Well, by now the tourists have mostly filed out of Venice, New Orleans and Rio de Janeiro: the streets are being swept clean and Carnival preparations are beginning for next year. But Milan is still going strong! Today the Office of International Mobility at the University of Milan-Bicocca lets its hair down and gets jiggy with a Carnival
In Italy, outside of Venice and Viareggio, Carnival is largely a kids' holiday. They dress up in costumes and attend small parades where float-riders toss candy to them. The holiday really reminds me a lot of Halloween.
This muffuletta sandwich is based on NOLA Cuisine's own version, except that I used my own homemade sourdough bread and had to improvise on the olive salad (really, a giardiniera as far as I'm concerned), also, Danno uses mortadella, which I detest so I went for the cooked ham instead. Also, the bland, Northern Italian "giardiniera sauce" that I added spices to in hopes of replicating the Chicago-style sauce, is a bust. My only consolation is that most of my colleagues are from the North of Italy and seem rather afraid of spice. Above is the finished product already wrapped and ready to go.
Here are the ingredients:
1 1-lb round loaf or boule
1/4 lb salami (I used "salame Milano Negroni")

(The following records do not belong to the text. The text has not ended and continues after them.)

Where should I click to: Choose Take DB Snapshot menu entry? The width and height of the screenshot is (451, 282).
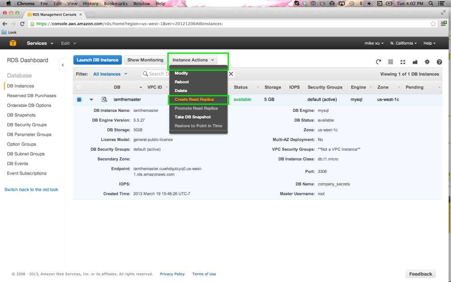tap(193, 117)
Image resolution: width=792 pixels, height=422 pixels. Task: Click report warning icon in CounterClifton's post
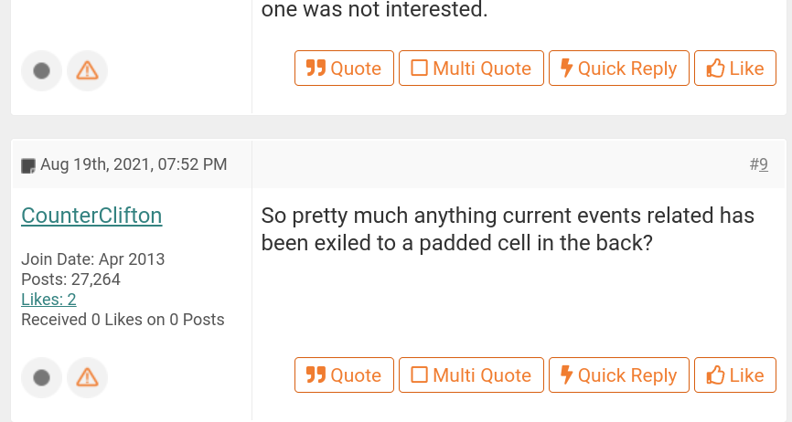pos(87,377)
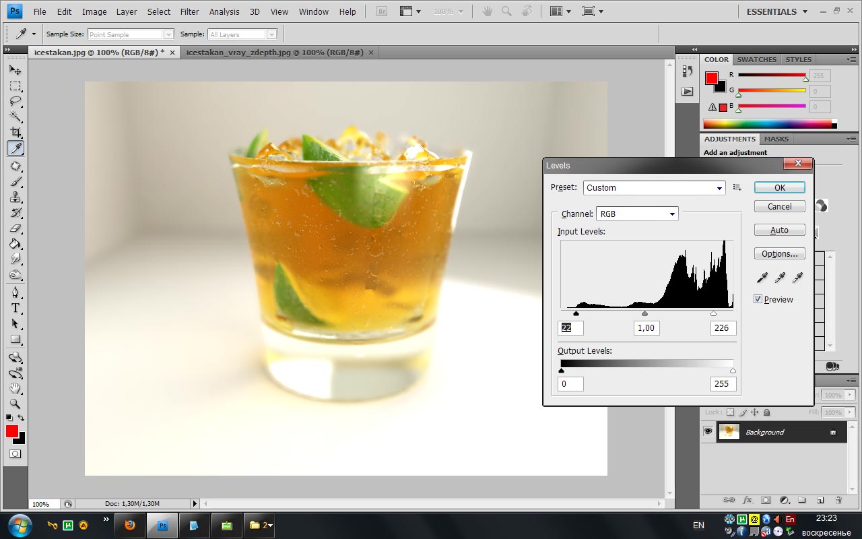Click the Auto button in Levels
Screen dimensions: 862x539
(779, 230)
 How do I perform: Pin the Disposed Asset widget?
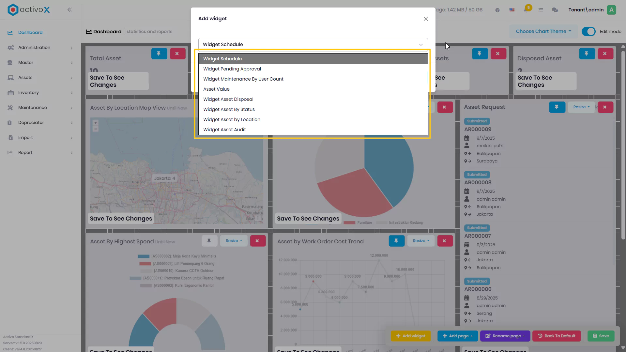pyautogui.click(x=587, y=54)
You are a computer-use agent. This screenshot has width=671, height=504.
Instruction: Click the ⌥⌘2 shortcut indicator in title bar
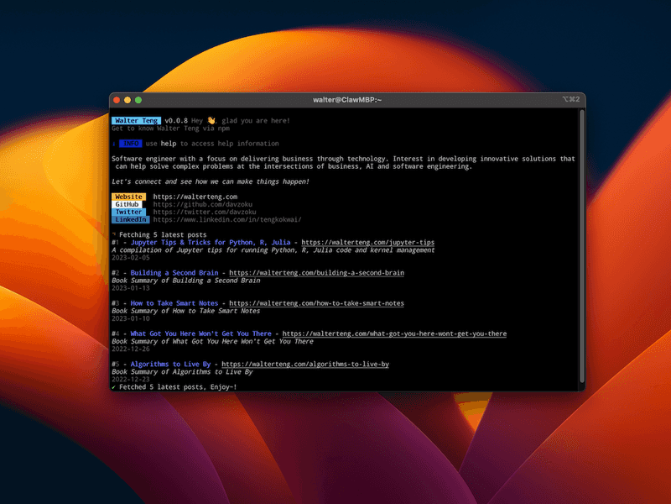point(570,100)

1/2 lb coppicolla (gobagool) hot or mild
1/4 lb cooked ham, sliced deli thin
1/2 lb mild provolone, sliced deli thin
1 cup giardiniera sauce, hot or mild
5 big lettuce leaves
First, if your giardiniera is chunky, mince the vegetabes finely or whizz in your food processor.

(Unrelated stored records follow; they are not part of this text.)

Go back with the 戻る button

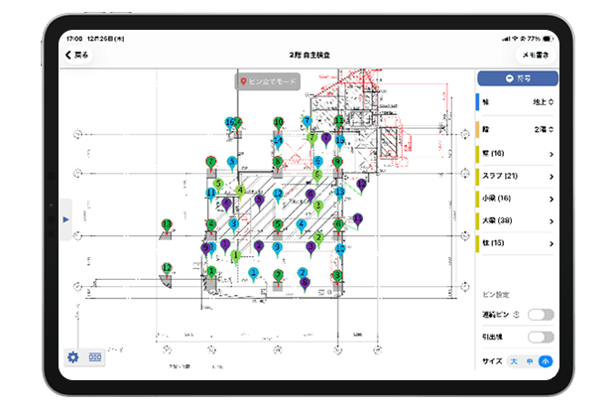pos(77,56)
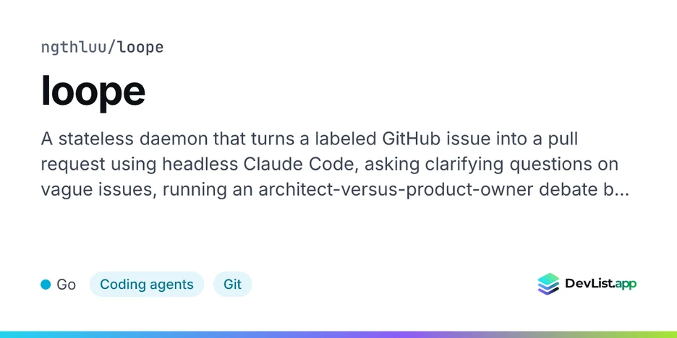Click loope in the monospace repository path
This screenshot has width=677, height=338.
[141, 48]
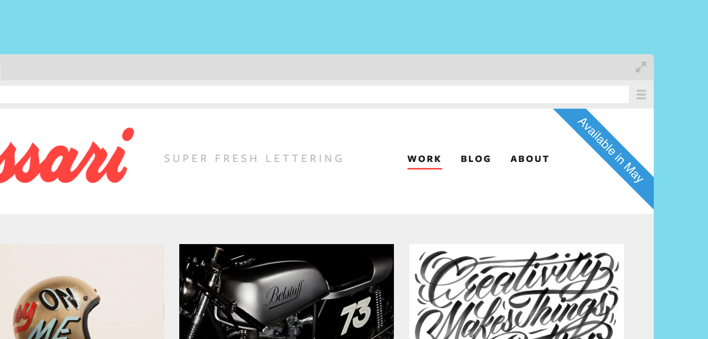Viewport: 708px width, 339px height.
Task: Click the browser tab bar gray area
Action: (x=316, y=67)
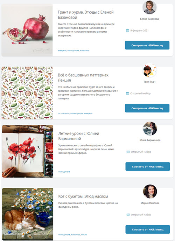Click Смотреть button for Летние уроки course

[148, 166]
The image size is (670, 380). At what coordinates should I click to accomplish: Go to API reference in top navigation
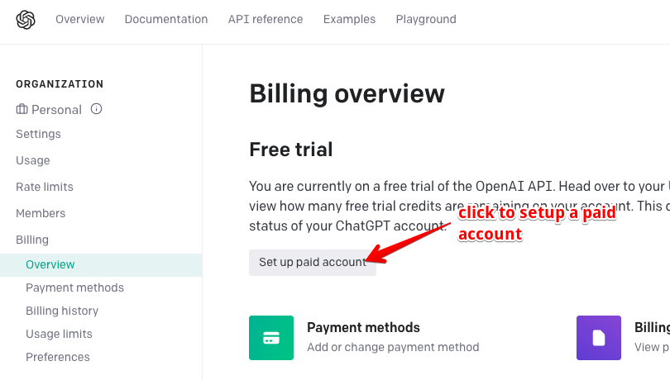(x=266, y=19)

Slice your round loaf through as if it were a huge hamburger bun. Spread 1/3 of the giardiniera over the bottom, and the other 2/3 on the top (makes for minimum oozing). Allow the oil to soak in for about 1/2 hour. Layer the meats evenly then the provolone and finally the lettuce. Bring to your office pot-luck and serve cut into wedges.
**One more boastful note about Chicago street food. The famed muffuletta sandwich is extremely similar to what is known in Chicago as an Italian sub. Salami, gobagool and ham with sliced tomato and shredded lettuce are layered on a length of baguette and dressed with "oil" the oil, however is suspiciously flavorful like the oil of giardiniera sauce. If you ever wondered, while watching The Sopranos, who Paulie Walnuts is referring to when he derides the "mayonnaisers", it's people who are out with the out crowd in terms of Italian-American culture and put mayo on their Italian sub rather than the ambrosiac "oil".